Another fundamental signaling pathway, the Notch pathway, has been implicated with erythropoiesis as well (Oh et al., 2013). In contrast to Notch receptor 1, which is associated with the commitment of early progenitors to the lymphoid lineage, Notch receptor 2 drives differentiation towards the erythroid phenotype. While at steady state Notch 2 receptor deficiency in mice is associated with reduced numbers of erythroid progenitors, without overt anemia, under erythropoietic stress this is associated with an adequate erythroid response and severe deficit in all stages of erythroid differentiation, indicating that Notch 2 signaling is a key factor in directing the fate of early progenitors towards an erythroid destiny.

Finally, anti-inflammatory polymeric immunoglobulin A1 (pIgA1) activates stress erythropoiesis through an alternative, transferrin receptor 1 (TfR1)-mediated, pathway (Coulon et al., 2011). Produced by B cells in response to tissue hypoxia (e.g. in anemia), pIgA1s can bind TfR1 and activate downstream Erk and Akt signaling, which is independent of, but additive to the binding of transferrin to TfR1. In addition to its induction of Erk/Akt signaling, the binding of pIgA1 to TfR1 potentiates the activity of Epo on EpoR-Stat5 signaling, but the mechanism by which this occurs remains unclear.
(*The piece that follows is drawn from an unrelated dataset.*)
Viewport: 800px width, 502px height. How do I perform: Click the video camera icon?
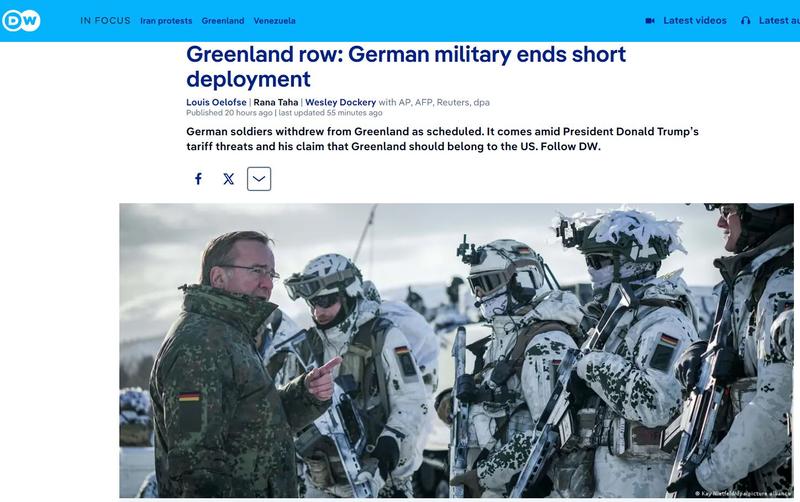coord(650,21)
2.3. Macrophages and (stress) erythropoiesis

In addition to regulation on a molecular level, erythropoietic activity is also controlled by the erythroid microenvironment. The formation of new red blood cells generally takes place under the supervision of macrophages; which can be observed macroscopically as a central macrophage surrounded by differentiating erythroblasts, the erythroid island. Upon depletion of macrophages the number of erythroblasts is significantly reduced, both in steady-state and stress erythropoiesis, suggesting that these central macrophages have a supporting role in erythropoiesis, which takes place through direct cellular interactions (Chow et al., 2013, Ramos et al., 2013).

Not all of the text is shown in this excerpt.